▶ Requirement
In the material below, find the line that contains "For every named" and the line that contains "Inter 2nd Year (573, 14)", then write out exactly those two lines and everything between them.

▶ Information supplied
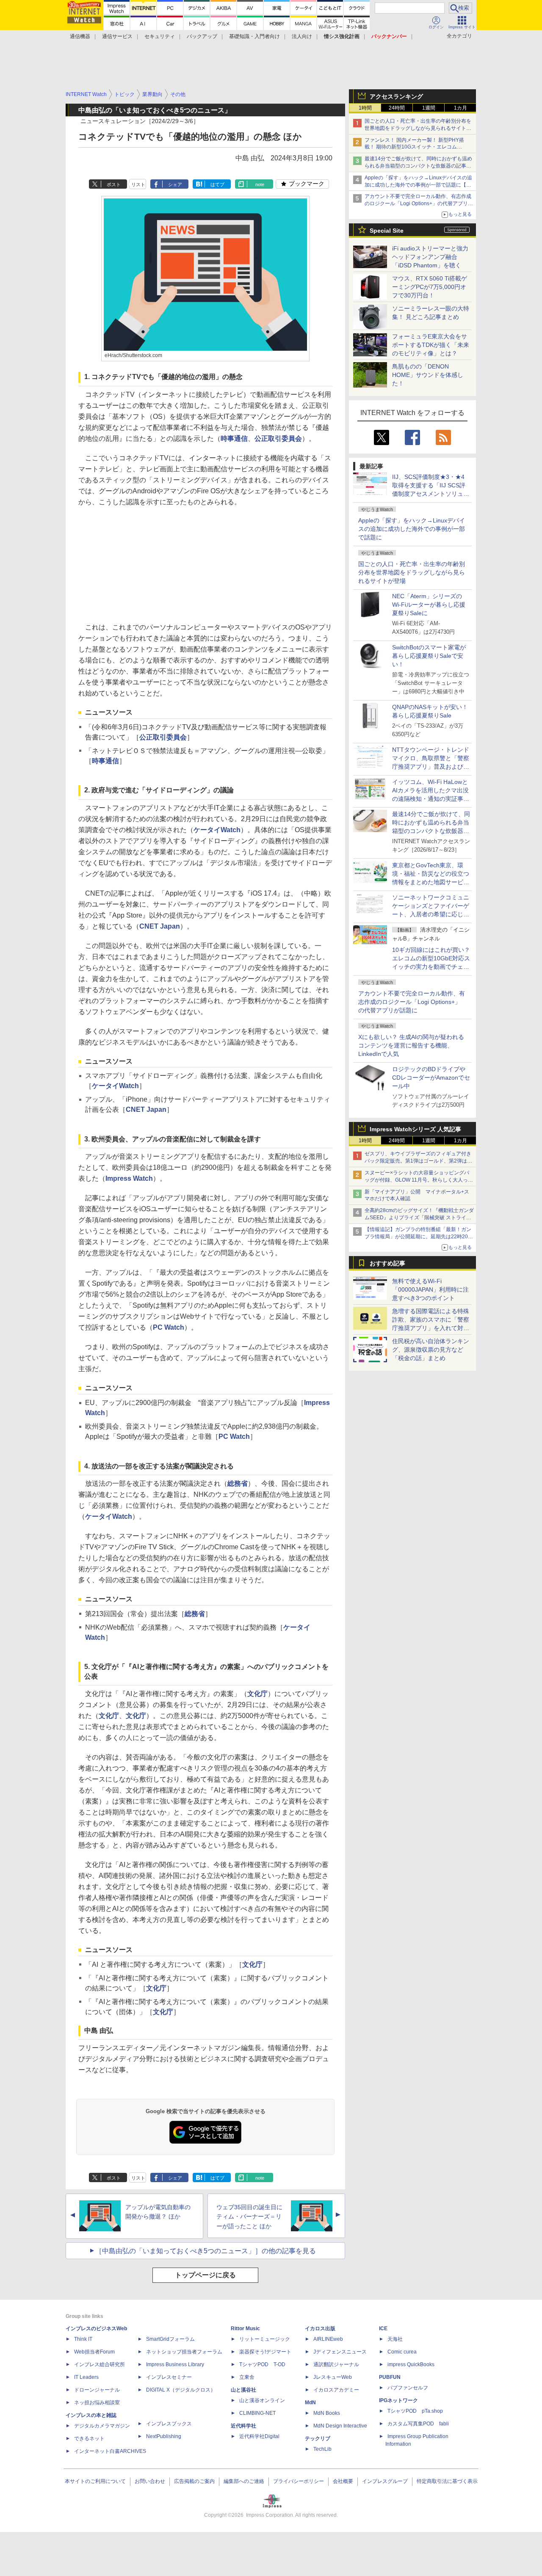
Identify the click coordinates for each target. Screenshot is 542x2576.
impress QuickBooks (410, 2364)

...

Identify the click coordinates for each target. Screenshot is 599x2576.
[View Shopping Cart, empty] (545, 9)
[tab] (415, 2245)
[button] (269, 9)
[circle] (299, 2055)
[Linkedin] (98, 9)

* * *

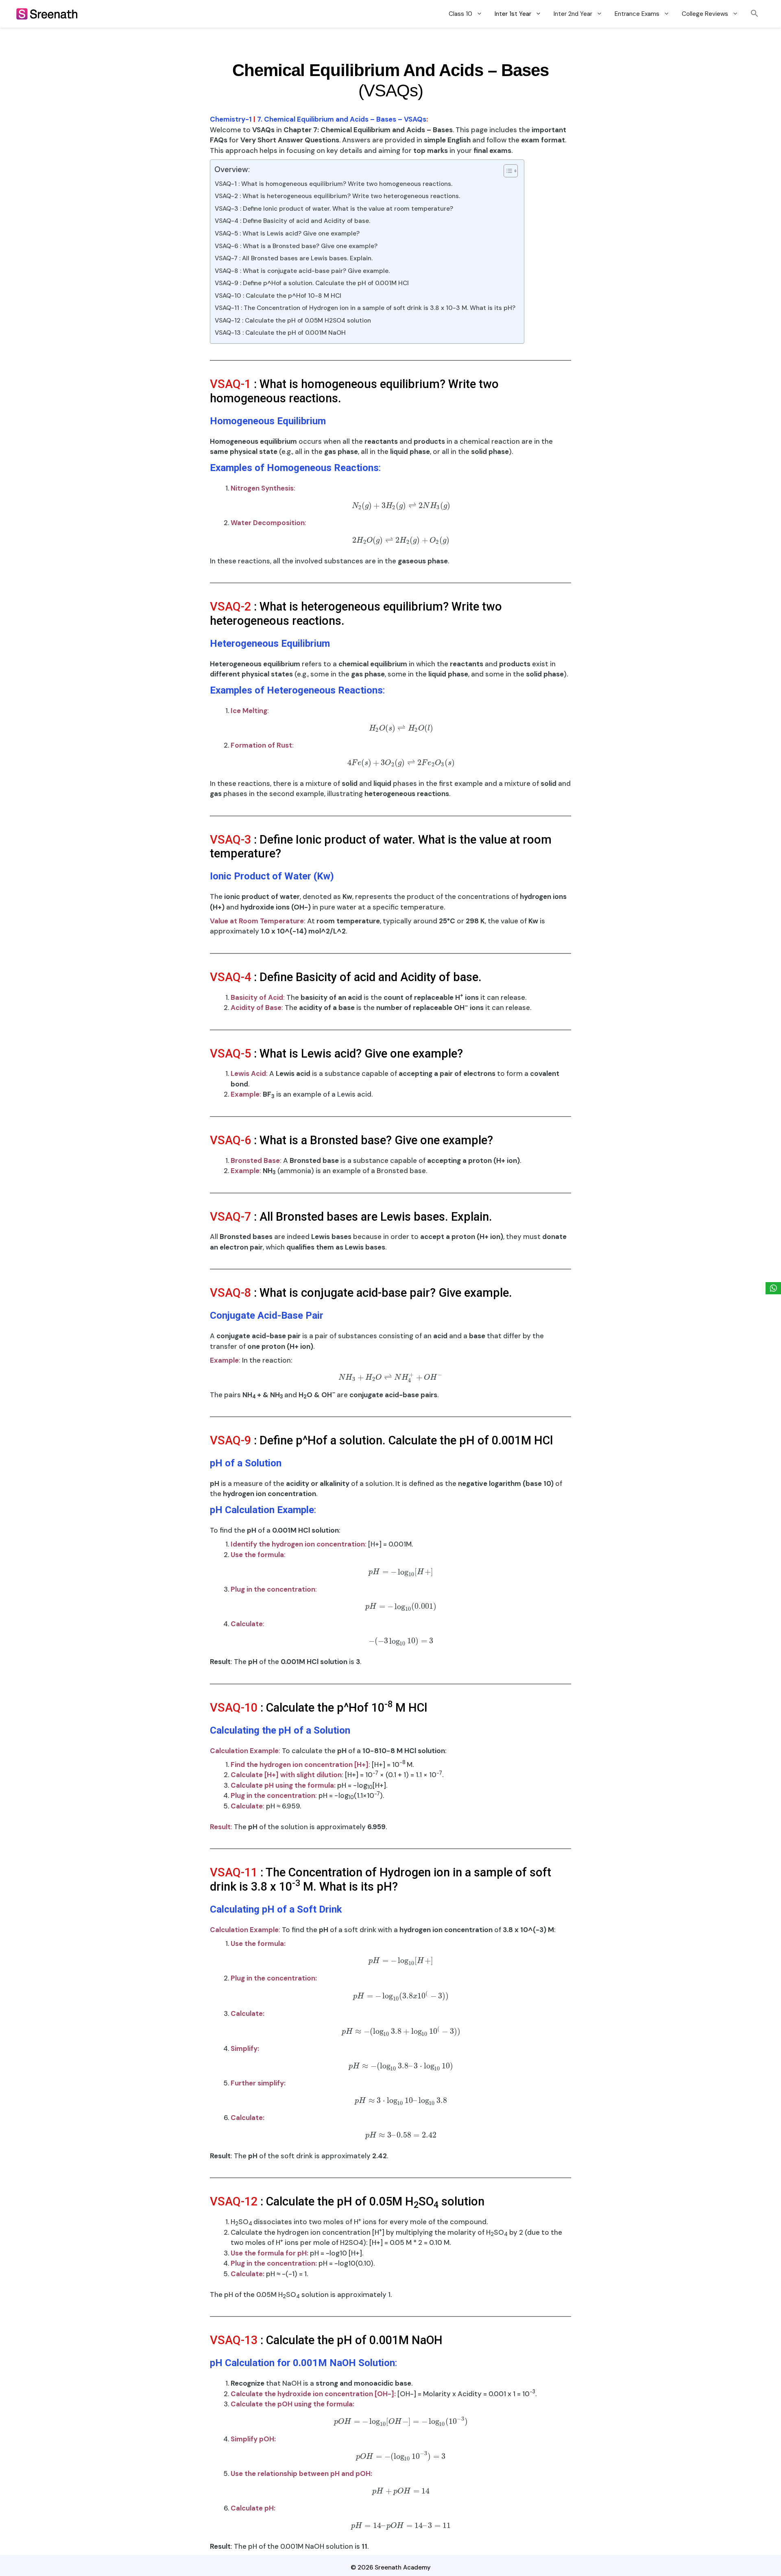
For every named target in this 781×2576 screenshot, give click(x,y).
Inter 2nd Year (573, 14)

▶ Problem solution
For every named target in this 781×2576 screenshot, give click(x,y).
Inter 2nd Year (573, 14)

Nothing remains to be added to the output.